Your instructions: In the items below, format the lines between the one containing "What do you see at coordinates (1811, 52)" and the one containing "center [1811, 52].", inclusive, as a numbered list, leaving out any blank lines.

Data in this exercise:
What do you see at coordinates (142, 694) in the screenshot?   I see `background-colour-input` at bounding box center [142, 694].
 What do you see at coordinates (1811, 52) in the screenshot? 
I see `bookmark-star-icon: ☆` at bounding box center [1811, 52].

* * *

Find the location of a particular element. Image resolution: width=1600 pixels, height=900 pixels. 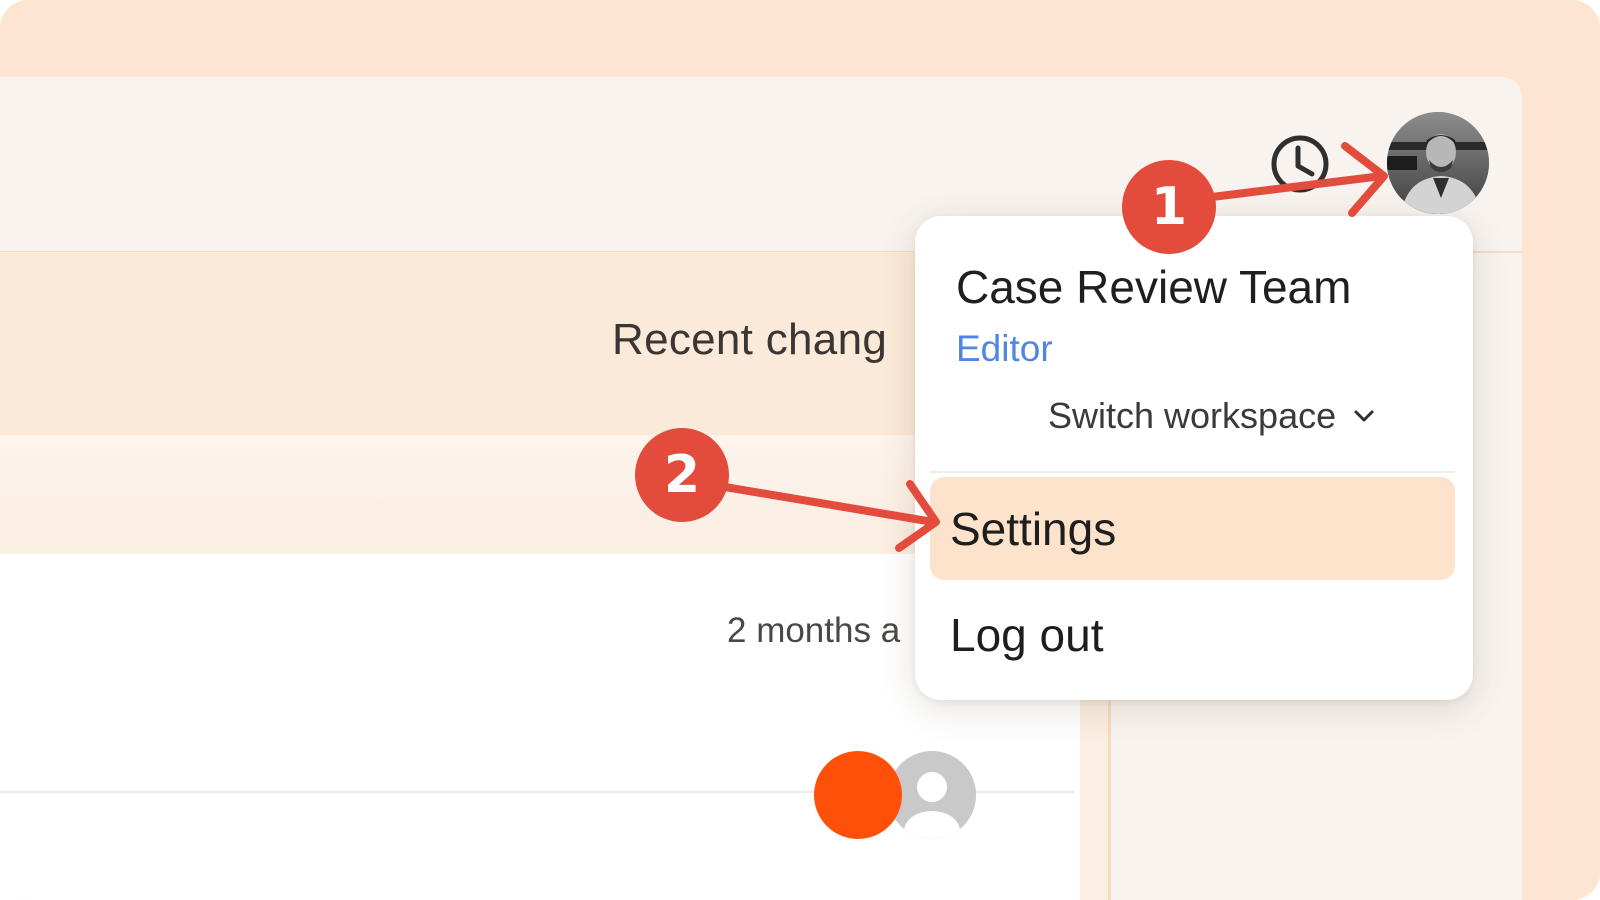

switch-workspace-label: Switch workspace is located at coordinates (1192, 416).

...

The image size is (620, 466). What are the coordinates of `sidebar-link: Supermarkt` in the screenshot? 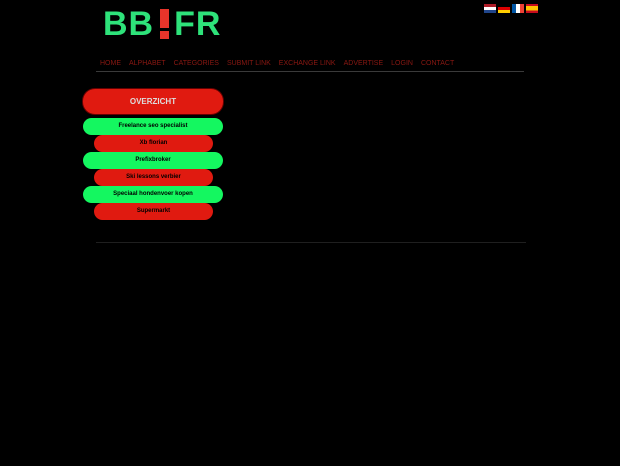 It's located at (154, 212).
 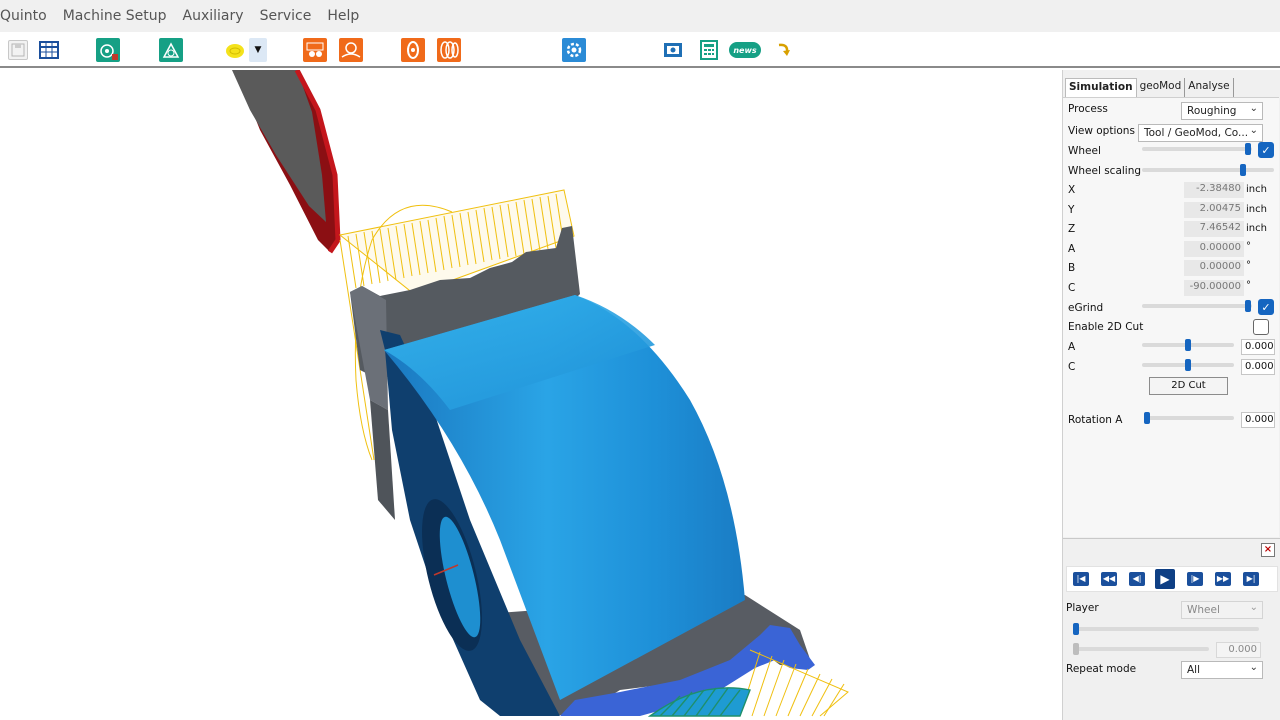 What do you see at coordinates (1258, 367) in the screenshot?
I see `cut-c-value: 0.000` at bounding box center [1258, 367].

Reply:
1.  What do you see at coordinates (1811, 52) in the screenshot? 
2. I see `bookmark-star-icon: ☆` at bounding box center [1811, 52].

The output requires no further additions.